CK This is an idea you’ve talked about as long as I’ve known you. But aren’t we talking about an idea that threatens museum culture? Forget about whether we need it or not, that’s not the issue. Maybe this is just another kind of censorship?
GP No. There’s a problem with museums’ organization, not with individual curators. Museums came into being at a time when there was a strict division between art forms. They function from within known categories of culture and from the ghetto of photography. This infers a limited perception of the medium and how it relates to other mediums and to reality. I believe there is a need for the creation of a new kind of museum, one where there are no categories or divisions of mediums. When Andy Warhol uses photographs, where do you start? Or Chuck Close? Photography exists in a continuum, and museums should be willing to respond to ideas, not just tools or classifications.
CK Are you asking for a shift from the objects themselves to the ideas?

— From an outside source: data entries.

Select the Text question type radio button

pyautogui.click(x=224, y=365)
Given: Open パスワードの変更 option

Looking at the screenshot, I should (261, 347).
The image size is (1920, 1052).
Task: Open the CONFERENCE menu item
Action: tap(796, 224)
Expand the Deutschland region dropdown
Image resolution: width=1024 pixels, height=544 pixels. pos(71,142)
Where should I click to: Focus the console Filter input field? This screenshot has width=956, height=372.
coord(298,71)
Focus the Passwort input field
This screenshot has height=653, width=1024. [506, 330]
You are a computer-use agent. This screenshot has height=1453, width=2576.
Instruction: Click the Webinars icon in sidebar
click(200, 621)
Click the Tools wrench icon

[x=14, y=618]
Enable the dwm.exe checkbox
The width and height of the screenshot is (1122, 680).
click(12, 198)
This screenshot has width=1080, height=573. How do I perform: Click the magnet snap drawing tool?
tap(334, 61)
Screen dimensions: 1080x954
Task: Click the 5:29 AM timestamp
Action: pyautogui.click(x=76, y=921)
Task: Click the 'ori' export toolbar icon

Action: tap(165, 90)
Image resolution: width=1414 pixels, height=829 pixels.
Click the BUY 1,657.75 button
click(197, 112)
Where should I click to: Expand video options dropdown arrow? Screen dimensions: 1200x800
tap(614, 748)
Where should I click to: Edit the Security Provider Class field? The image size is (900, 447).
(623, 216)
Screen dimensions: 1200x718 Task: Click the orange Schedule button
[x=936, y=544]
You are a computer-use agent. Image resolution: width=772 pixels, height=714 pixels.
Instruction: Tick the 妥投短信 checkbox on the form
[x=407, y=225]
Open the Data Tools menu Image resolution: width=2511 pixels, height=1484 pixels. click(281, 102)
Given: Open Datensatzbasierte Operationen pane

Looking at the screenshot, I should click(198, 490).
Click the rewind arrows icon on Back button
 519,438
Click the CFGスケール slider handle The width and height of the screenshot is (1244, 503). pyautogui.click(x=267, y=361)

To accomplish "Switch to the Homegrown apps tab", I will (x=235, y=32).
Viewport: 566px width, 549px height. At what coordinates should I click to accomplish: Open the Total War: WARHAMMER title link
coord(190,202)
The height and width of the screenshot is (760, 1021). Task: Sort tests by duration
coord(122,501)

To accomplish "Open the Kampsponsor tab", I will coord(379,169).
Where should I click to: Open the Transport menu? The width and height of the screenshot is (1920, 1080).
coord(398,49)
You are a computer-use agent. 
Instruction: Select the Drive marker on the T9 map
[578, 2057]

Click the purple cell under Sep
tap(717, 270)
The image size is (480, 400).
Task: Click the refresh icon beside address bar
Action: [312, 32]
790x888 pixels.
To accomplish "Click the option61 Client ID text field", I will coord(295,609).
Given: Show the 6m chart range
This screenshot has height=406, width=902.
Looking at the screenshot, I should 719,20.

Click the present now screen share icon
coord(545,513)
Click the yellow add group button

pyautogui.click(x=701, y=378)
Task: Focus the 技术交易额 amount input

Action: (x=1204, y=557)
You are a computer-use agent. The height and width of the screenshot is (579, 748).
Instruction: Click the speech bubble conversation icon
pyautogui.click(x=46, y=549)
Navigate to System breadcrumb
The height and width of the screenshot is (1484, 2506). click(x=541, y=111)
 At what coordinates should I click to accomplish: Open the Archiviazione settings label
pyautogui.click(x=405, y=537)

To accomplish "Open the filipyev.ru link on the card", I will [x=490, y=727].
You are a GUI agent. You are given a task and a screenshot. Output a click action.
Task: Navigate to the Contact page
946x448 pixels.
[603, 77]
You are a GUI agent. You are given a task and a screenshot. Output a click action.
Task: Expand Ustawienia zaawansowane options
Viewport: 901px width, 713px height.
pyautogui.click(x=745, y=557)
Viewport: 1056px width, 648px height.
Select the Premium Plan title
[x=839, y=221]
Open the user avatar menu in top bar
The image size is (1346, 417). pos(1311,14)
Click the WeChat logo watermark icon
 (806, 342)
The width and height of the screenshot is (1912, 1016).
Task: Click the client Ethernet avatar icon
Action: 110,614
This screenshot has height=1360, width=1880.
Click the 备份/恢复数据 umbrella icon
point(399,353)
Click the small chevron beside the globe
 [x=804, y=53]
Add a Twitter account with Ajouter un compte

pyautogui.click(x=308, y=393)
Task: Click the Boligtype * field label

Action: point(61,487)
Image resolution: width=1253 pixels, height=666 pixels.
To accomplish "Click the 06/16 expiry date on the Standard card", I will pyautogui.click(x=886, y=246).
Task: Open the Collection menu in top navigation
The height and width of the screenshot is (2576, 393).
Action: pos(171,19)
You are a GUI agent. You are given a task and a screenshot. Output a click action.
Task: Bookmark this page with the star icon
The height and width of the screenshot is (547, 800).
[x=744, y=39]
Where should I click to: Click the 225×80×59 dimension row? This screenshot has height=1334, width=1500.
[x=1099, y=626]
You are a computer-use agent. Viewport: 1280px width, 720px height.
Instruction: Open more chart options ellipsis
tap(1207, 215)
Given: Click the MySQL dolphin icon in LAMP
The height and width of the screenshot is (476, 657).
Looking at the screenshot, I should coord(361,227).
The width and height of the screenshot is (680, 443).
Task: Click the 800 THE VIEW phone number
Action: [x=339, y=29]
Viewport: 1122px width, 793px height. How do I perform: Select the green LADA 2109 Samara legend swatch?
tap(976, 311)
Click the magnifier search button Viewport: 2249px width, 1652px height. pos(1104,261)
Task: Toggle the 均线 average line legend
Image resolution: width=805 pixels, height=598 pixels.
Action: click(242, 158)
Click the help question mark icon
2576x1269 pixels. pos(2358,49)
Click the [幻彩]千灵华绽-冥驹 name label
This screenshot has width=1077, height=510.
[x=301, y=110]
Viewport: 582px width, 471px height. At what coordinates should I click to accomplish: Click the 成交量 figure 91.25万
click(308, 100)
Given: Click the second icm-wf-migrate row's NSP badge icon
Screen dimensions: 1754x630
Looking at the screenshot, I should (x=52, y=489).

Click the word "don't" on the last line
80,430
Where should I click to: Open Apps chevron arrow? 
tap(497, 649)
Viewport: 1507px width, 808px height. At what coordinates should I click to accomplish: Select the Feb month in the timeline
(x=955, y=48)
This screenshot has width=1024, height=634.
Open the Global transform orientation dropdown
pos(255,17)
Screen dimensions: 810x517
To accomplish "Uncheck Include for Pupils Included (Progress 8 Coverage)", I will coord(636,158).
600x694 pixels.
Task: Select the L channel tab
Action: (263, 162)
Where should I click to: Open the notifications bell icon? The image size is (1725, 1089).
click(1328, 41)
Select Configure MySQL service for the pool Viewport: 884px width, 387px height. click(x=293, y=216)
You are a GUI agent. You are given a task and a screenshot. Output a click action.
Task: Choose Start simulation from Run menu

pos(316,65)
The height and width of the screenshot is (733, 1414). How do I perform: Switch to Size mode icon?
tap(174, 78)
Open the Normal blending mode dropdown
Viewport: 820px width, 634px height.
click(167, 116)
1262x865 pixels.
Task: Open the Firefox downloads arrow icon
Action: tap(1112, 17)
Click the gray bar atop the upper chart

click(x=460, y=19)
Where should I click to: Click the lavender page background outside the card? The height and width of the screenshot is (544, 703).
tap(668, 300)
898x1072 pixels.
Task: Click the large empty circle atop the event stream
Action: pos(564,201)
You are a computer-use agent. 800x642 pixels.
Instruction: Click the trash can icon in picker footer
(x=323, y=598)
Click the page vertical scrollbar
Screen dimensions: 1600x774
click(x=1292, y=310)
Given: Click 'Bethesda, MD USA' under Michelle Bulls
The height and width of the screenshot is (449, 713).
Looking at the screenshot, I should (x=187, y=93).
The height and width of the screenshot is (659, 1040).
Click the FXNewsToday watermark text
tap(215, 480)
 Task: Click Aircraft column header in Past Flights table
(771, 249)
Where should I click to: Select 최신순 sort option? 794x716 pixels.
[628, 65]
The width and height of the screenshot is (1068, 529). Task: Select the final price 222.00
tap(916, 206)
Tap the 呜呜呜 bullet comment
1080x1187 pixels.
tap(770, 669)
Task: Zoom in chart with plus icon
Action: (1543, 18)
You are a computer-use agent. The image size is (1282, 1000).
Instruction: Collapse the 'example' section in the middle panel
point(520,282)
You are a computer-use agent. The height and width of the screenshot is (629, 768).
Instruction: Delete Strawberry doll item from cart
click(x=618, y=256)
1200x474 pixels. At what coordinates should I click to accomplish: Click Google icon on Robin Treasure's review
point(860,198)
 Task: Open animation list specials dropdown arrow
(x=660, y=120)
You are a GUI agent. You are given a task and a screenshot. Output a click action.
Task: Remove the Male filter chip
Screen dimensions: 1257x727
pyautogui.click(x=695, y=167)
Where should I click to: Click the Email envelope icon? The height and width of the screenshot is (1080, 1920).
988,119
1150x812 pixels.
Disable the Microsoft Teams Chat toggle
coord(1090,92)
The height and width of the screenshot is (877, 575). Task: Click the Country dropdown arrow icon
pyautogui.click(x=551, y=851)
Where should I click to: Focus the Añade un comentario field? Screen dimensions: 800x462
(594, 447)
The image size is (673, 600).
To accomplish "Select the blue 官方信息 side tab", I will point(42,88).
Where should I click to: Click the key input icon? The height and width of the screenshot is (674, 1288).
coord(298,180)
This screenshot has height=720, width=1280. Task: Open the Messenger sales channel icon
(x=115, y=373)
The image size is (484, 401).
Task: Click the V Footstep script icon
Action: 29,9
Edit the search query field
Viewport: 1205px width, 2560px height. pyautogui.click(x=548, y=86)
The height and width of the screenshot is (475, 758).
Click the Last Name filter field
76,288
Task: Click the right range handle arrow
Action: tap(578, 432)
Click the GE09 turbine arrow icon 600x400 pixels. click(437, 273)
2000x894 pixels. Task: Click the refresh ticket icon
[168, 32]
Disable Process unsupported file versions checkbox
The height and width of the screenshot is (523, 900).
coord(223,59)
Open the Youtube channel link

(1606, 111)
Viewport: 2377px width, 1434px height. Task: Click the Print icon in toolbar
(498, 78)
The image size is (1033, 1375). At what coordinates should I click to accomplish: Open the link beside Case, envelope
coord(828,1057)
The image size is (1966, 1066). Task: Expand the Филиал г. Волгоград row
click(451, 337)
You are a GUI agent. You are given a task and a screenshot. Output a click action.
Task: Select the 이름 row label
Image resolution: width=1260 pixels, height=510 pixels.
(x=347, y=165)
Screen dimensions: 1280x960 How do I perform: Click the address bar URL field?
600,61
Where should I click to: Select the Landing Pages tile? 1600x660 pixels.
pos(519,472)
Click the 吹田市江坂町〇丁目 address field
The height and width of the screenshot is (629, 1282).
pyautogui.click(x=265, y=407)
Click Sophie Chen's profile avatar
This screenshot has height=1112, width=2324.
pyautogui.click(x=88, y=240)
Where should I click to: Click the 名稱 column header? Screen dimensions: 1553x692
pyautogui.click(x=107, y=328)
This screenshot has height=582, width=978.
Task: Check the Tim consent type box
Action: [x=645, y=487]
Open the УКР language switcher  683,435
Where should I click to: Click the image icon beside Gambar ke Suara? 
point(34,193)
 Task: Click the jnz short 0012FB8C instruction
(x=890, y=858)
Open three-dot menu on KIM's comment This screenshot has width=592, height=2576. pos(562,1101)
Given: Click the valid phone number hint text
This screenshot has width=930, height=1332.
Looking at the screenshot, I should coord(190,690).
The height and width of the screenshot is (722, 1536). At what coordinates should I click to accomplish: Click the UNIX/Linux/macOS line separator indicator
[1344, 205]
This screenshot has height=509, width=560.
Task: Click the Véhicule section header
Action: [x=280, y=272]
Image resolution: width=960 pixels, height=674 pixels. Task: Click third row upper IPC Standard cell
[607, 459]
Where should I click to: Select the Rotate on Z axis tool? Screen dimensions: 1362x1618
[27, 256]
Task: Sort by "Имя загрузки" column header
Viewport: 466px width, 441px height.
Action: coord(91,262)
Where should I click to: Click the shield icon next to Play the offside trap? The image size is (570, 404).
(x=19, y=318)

GP Yes. It’s something that is happening in Europe already where museums are social institutions which serve the society at large. In such a social contract, private interests matter less. In this country, museums represent the convergence of private interests of wealthy collectors who are looking for legitimacy for what they have collected, and they band together to create a receptacle for their investments. Here’s where the really big shift could be. The impetus for creating a space or institution that deals with society will come not from the people who are into objects and collecting, but from people who are committed to moral issues. The problem is that most of those people are already stretched thin—take the human rights movement. It’s really not a priority for these people to create an institution which might allow a citizen to have a private, self-based experience with the moral and social ideas of our time. That’s the gap that if closed could really change things, because right now, everything is on the outside.